Essa cínica ordem do capitão Renault
(tributária da tradicional visão de mundo corrosiva do Filme Noir) é
emblemática por representar a crônica cotidiana das histórias policiais na qual
a verdade revelada é sempre aquela mais cômoda aos interesses dos
protagonistas.
Com o passar das décadas essa busca pelos
“suspeitos de sempre” foi muito além da crônica policial – transformou-se em
negócio de Estado, nos intrincados jogos geopolíticos que evoluiriam da guerra
para a luta contra o terrorismo internacional.
"Casablanca": "Detenha os suspeitos de sempre" |
Mas o princípio continua o mesmo: “detenha os
suspeitos de sempre”. O que resultou na concretização de um script com poucas variações, mas de
qualquer maneira atraente para a grande mídia pela sua plasticidade, iconismo,
timing, senso de oportunidade a criação de um terrorismo autoconsciente das
coincidências, lacunas e sincronismos – o que chamamos de meta-terrorismo.

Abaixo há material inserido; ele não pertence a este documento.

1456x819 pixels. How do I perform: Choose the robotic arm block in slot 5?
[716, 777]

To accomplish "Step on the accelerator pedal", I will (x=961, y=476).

No mundo acadêmico, pesquisadores como
Umberto Eco, Jean Baudrillard e Daniel Boorstin pressentiram essa crescente
hegemonia da ficção sobre a realidade, de eventos auto-conscientes e trágicos se sobrepondo aos eventos espontâneos e fatais. Respectivamente, conceituaram esses
episódios como “eventos-encenação”, “não-acontecimentos” e “pseudo-eventos”.

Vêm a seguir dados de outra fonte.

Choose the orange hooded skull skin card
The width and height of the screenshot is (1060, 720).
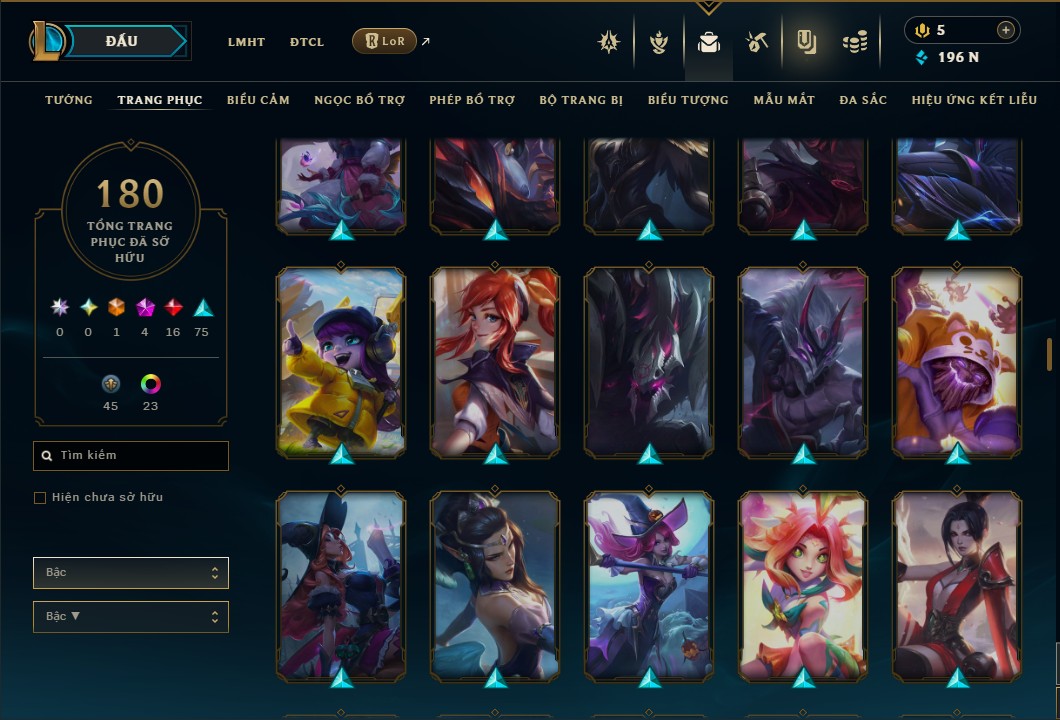tap(957, 360)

Já entre os analistas geopolíticos e
conspiracionistas os termos são mais diretos: “Falsa Bandeira” (False Flag) e “Trabalho Interno” (Inside Job).
Mais uma vez, esse script de poucas variações
se repete no incidente em Londres: um homem espalhou terror na região de
Westminster e arredores do Parlamento Britânico - primeiro atropelando vários
pedestres e, depois do carro bater nas grades do Parlamento, atacar com duas
facas agentes de segurança da casa parlamentar. Até ser executado a tiros,
deixando um rastro de cinco mortos e outras 40 pessoas feridas.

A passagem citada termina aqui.